Robert R. Weyeneth
|Title:||Distinguished Professor Emeritus
College of Arts and Sciences
|Resources:||Curriculum Vitae [pdf]|
B.A., M.A., Ph.D., University of California at Berkeley
Teaches public history and historic preservation as well as American social and environmental history. Professor Weyeneth teaches graduate courses in the theory and practice of historic preservation; his undergraduate courses include the Historian’s Craft, U.S. history surveys, and senior seminars in social and environmental history. As a practicing public historian he has undertaken a diverse range of projects: landscape histories of Honolulu’s historic urban parks, community studies in Washington State, evaluation of Cold War sites in South Carolina, a history of historic preservation in Charleston, an analysis of efforts to commemorate the modern civil rights movement throughout the United States, and reflections on the current vogue for the present to apologize for past injustices. He is the author of Historic Preservation for a Living City: Historic Charleston Foundation, 1947-1997 (2000), a book that looks frankly at the politics of preservation and race in one southern city, and Kapi’olani Park: A History (2002), a history of Honolulu’s “Central Park," from its royal origins through its on-going preservation and restoration efforts. The circumstances under which the latter was published are described in “The Risks of Professionalizing Local History: The Campaign to Suppress My Book.” Weyeneth directed and co-directed the University of South Carolina’s Public History Program from 1992 to 2014. Professionally, he is active in the National Council on Public History and served as its president from 2012 to 2014. In 2015 he was the recipient of the Governor’s Award in Historic Preservation, which is given by the Office of the Governor, the South Carolina Department of Archives and History, and the Palmetto Trust for Historic Preservation in recognition of significant achievements and lifelong dedication in support of historic preservation in South Carolina.

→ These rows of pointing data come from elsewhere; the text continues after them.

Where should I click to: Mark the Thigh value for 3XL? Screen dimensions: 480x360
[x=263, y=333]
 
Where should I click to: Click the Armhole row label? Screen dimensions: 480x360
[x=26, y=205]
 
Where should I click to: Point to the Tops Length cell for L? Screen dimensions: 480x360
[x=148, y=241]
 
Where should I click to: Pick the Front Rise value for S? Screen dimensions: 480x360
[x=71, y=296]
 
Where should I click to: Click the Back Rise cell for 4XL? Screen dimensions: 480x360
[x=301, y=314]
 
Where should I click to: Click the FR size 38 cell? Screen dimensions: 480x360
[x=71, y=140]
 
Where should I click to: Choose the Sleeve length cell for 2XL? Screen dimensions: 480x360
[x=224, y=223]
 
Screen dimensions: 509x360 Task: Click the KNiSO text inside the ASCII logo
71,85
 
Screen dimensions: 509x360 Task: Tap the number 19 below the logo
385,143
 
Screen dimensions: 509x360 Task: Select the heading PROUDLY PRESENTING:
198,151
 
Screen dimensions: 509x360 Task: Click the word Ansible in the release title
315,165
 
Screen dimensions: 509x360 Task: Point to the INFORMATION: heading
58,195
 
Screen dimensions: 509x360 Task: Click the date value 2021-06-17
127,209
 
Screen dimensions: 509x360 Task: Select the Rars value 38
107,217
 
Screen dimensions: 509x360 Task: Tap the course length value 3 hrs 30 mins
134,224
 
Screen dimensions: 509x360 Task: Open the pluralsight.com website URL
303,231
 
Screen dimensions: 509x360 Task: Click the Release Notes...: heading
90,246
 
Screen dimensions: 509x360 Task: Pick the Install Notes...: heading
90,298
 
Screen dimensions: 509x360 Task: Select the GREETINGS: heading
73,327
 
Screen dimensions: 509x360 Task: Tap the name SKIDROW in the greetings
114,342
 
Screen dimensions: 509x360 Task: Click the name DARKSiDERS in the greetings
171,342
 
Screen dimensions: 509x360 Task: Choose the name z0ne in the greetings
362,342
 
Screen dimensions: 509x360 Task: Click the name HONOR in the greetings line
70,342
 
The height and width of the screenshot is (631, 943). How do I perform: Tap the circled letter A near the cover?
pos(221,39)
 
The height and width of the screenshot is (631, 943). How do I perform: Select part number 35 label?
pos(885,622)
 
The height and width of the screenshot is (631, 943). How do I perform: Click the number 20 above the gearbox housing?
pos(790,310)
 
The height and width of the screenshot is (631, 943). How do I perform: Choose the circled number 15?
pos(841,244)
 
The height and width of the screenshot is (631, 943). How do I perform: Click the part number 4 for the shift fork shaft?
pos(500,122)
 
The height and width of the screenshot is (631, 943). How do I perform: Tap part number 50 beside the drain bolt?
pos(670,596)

Over the last few years my research has explored the challenges of doing public history in communities with historical secrets, as well as the opportunities for remembering chapters of the past that are controversial. I am turning now to a study of what I call "the architecture of racial segregation." We know much about segregation as a political, legal, and social institution but relatively little about it as a spatial system. In looking at this story of space and race, I hope to learn how segregation shaped the American built environment between 1880 and 1960 and to understand more fully the experience of segregation, particularly from the perspective of the everyday life of African Americans. I am also asking an historic preservation question: shouldn’t we begin thinking about preserving these kinds of places to better comprehend this troubling but important period of American history.